Watching Florence + the Machine perform is akin to watching art. Giving herself over to her music completely, Florence danced and twirled and pinned to the rhythm. At one point, she went into the crowd, and for a moment, disappeared. Not only was her music amazing, her feel was artistic and energetic. The flow of her dress and the wooden stage complimented the earthy and natural tone of her music wonderfully.

One of the highlights of the night, was when Florence herself encouraged each and everyone to turn and embrace one another. Whether it was a loved one or a stranger, everywhere, the arena instantly became filled with warmth and affection. There was so much love. Next, she asked for all cellphones to be turned off and put away. “This moment cannot be kept, but only remembered.” Miraculously, all the tiny screens and glowing lights disappeared, and the arena was filled with people who were wholly in the moment. 

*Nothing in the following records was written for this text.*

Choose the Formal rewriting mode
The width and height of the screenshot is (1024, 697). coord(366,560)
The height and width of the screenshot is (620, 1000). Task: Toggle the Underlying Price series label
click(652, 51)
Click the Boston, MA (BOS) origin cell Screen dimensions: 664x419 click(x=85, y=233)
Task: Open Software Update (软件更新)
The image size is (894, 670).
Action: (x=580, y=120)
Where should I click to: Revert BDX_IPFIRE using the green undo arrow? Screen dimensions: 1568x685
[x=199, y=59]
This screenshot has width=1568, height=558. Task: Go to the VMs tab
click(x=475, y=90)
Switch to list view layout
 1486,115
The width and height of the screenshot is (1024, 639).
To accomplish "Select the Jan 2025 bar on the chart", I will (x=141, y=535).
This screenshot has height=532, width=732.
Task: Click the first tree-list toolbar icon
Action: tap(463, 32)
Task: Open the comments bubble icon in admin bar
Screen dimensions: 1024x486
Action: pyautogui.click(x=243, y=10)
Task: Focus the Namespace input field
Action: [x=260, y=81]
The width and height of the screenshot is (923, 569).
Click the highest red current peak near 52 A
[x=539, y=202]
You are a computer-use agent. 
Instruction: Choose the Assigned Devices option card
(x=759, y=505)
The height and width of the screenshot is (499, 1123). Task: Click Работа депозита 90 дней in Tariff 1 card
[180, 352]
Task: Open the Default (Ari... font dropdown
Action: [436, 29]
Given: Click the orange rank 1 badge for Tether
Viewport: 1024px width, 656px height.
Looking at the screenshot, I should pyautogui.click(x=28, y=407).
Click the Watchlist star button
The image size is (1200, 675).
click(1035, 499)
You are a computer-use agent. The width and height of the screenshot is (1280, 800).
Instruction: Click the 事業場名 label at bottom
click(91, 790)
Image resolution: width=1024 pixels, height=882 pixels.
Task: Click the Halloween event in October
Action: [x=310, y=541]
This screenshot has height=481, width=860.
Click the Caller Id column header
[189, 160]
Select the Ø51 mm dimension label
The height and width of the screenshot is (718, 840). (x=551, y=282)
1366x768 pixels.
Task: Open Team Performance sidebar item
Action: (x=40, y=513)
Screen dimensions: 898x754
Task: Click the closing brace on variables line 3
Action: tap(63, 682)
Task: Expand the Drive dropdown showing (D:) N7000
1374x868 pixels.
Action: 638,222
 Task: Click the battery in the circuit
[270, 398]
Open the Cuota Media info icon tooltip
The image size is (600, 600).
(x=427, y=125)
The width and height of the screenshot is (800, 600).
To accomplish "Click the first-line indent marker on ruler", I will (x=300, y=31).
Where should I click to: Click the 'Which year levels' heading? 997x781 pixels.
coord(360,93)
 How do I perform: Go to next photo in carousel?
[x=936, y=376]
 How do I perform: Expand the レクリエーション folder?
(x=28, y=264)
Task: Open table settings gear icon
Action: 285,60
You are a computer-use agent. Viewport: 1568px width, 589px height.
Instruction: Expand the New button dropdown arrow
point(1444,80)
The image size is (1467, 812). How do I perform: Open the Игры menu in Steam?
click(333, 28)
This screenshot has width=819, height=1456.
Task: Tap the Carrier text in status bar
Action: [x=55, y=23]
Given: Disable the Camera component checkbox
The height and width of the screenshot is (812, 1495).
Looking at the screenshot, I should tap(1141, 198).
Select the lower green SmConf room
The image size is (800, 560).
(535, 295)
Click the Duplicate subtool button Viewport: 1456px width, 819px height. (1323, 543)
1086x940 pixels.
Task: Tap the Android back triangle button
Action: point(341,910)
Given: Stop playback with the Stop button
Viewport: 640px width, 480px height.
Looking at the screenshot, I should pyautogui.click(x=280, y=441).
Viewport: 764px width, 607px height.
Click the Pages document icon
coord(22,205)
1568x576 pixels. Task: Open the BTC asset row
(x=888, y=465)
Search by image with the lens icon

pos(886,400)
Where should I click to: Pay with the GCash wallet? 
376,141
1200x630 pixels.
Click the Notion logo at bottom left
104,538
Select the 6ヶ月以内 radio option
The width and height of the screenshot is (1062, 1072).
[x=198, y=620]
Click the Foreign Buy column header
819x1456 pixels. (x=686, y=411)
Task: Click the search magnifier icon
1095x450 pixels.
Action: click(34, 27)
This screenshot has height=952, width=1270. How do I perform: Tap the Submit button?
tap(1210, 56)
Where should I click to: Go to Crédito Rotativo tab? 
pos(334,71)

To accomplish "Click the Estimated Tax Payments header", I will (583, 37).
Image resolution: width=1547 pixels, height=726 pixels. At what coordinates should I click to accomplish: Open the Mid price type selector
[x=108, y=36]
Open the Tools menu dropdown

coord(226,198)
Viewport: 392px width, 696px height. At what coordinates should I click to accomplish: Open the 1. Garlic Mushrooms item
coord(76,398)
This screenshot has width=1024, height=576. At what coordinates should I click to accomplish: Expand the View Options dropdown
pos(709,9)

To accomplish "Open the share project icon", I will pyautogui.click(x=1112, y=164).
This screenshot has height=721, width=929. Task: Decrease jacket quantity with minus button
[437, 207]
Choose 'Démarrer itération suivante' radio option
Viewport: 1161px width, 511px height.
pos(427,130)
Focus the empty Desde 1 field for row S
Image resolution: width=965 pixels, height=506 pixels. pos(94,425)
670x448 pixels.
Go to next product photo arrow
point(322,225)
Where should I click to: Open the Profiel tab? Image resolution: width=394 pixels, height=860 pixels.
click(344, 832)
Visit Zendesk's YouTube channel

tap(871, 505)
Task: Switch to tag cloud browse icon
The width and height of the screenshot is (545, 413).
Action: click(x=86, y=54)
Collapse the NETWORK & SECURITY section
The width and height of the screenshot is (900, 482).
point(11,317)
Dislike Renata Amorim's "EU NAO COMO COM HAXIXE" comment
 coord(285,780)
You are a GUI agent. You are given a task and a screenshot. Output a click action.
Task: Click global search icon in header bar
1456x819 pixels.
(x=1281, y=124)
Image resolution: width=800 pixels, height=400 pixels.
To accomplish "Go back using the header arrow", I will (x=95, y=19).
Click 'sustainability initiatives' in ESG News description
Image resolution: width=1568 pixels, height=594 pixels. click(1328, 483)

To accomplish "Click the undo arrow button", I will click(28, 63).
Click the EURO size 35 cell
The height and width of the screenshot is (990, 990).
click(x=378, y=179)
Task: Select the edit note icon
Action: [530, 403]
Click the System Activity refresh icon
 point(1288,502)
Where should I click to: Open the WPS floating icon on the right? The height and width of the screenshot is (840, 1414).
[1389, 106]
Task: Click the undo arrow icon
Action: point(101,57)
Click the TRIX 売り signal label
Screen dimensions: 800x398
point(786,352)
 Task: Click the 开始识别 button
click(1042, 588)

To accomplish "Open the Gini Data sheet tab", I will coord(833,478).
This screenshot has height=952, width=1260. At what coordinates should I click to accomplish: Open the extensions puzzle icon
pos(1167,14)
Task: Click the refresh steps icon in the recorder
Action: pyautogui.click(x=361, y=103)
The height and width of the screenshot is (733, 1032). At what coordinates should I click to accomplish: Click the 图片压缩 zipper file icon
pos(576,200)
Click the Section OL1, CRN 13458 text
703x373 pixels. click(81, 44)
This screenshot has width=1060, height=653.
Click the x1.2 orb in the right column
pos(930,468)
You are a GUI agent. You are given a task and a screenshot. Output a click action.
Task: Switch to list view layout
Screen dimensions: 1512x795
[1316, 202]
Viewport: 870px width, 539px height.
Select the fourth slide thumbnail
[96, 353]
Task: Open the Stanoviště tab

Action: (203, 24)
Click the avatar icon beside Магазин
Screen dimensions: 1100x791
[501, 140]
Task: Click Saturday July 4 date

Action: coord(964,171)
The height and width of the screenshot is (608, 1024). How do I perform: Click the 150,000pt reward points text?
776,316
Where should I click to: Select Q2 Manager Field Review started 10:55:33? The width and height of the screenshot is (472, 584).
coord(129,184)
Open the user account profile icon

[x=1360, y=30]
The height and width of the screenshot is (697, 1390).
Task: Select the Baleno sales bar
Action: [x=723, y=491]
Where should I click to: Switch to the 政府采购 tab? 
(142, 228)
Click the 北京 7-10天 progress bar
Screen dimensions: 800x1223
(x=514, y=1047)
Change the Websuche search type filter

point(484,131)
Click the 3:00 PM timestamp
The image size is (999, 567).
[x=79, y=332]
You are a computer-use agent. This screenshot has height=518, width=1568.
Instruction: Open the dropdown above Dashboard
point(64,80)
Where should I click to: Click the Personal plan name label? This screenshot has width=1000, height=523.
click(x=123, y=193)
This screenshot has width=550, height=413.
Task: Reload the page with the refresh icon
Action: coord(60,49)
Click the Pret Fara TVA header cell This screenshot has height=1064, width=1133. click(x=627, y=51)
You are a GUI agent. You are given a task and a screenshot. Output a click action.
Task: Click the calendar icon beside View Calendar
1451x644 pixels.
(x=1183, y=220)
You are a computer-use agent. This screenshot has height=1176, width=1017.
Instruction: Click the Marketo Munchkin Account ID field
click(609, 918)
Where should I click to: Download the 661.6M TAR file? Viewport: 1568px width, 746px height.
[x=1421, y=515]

That night, Florence + The Machine earned many new fans. Through her pure, yet powerful sound, Florence won over new fans and old fans all over again. Her ability to draw people, as well as create stories expressed in her music is a gift to behold. Since the lyrics are so truthful and genuine, her songs couldn’t help touching and bringing the audience together. As the band ended their set, applause filled the arena while the audience begged for an encore. Tiny, but beautiful camera flashlights filled the arena with the hope of just one more song. Returning to a wave of thundering approval, the group ended their concert with the songs “Big God” and “Shake It Out.” Overall, the entire experience was phenomenal.